家族会結成から10年間、代表を務めた横田滋さんに代わって2代目の代表に就任した。当初は3年間の約束だったが、14年間も家族らの先頭に立ち、被害者の奪還を訴えた。

 

政府が北朝鮮に被害者の再調査を求めていた27年4月、当時の安倍晋三首相と面会した際には、「率直に申し上げますが、われわれは拉致被害者の確実な帰国を譲ることができない」と述べ、調査報告書などは「必要ない」と明言した。家族会代表として、田口さんの「あんちゃん」として、強い姿勢で拉致被害者の帰国にこだわった。

 

「政府には『工程表』を示してほしい」。
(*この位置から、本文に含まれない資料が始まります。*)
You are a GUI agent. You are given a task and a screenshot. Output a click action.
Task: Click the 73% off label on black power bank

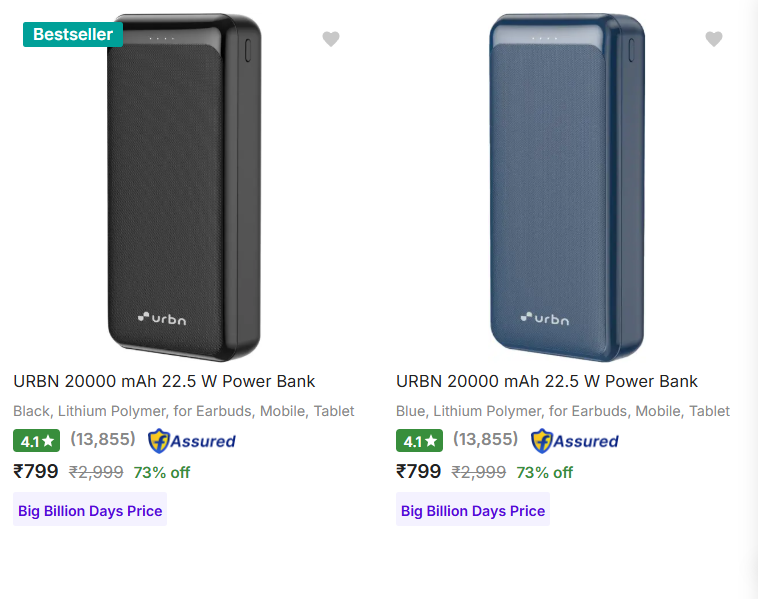pyautogui.click(x=162, y=473)
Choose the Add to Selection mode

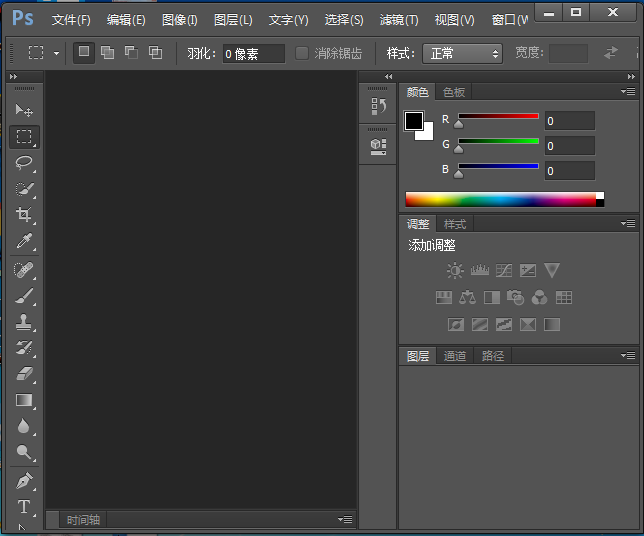pyautogui.click(x=107, y=53)
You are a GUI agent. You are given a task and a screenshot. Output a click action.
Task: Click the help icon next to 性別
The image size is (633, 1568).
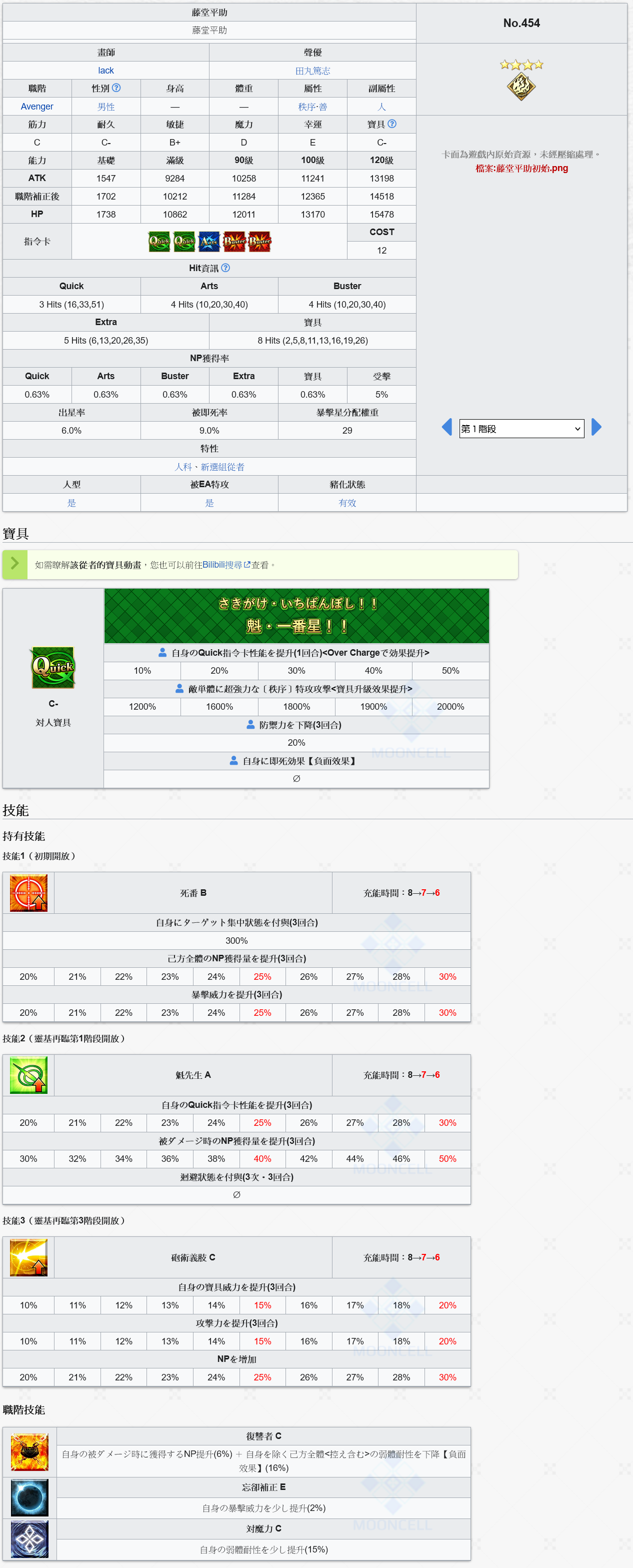point(116,88)
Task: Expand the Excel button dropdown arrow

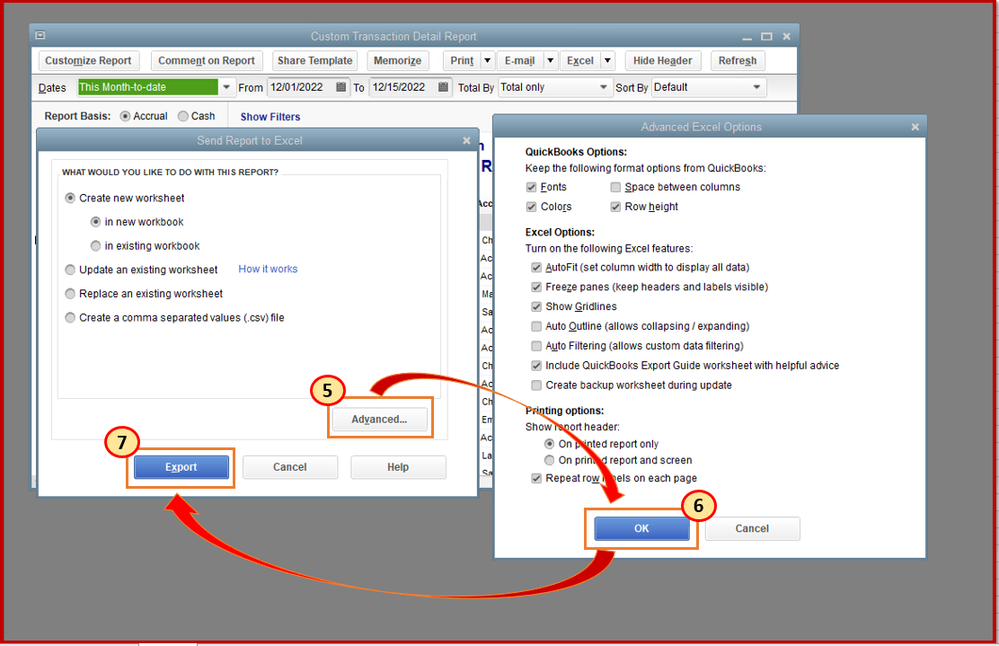Action: coord(608,61)
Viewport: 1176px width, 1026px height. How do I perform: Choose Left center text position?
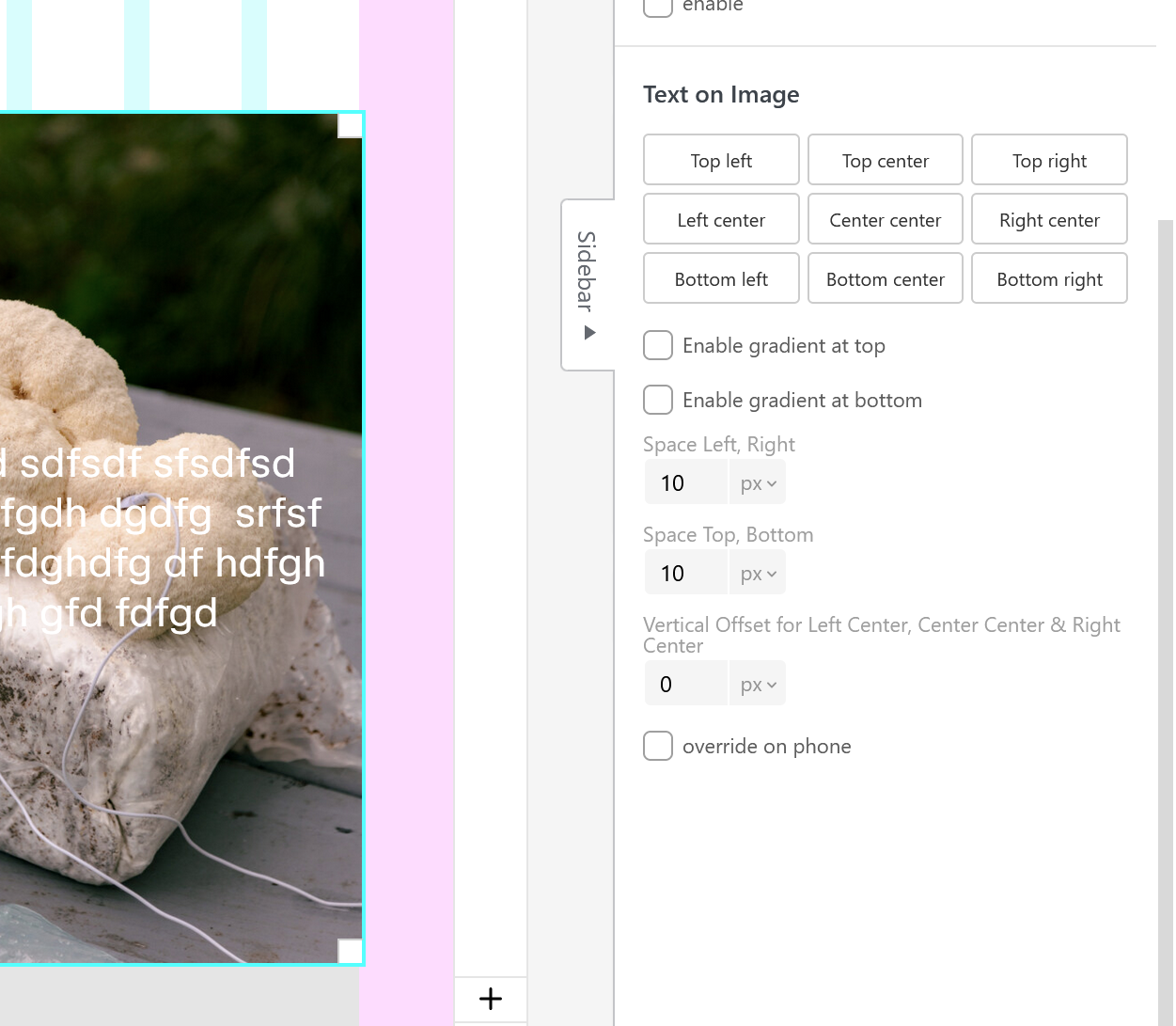point(721,220)
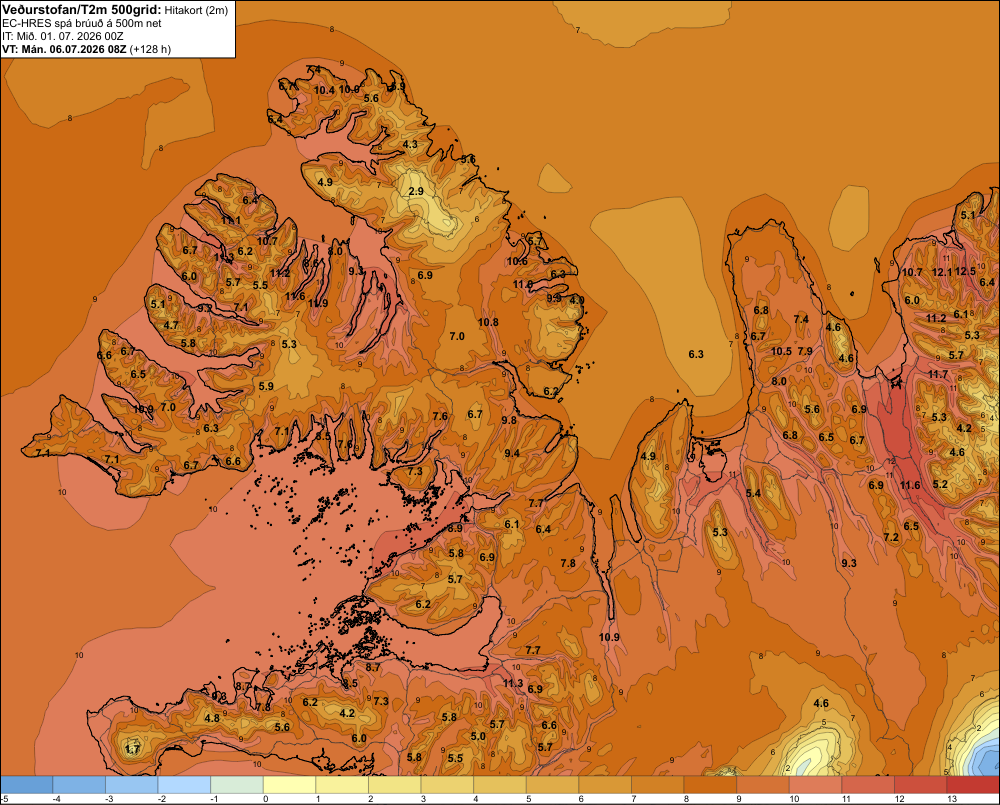
Task: Click the 5.4 temperature label
Action: [x=753, y=493]
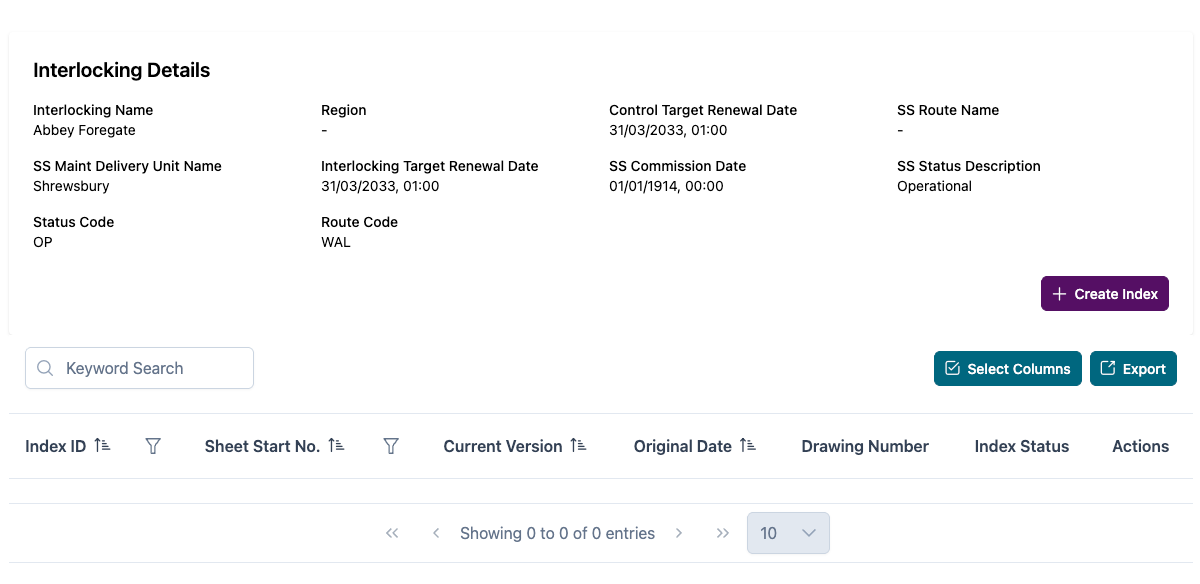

飯塚さんがここ数年、繰り返していた言葉だ。政権は拉致問題を「最重要課題」と掲げるが、進展はない。「工程表」という言葉には、長くものづくりに携わった飯塚さんが「いつまでに、何をするのか」を具体的に計画することで、政府に救出への道筋をつけてほしいという思いがにじんでいた。

 

自身に残された時間の短さを認識し、飯塚さんは「納期」という言葉も頻繁に使っていた。田口さんとの再会を、耕一郎さんと一緒に迎えることはできなかった。その無念さを思うと、言葉もない。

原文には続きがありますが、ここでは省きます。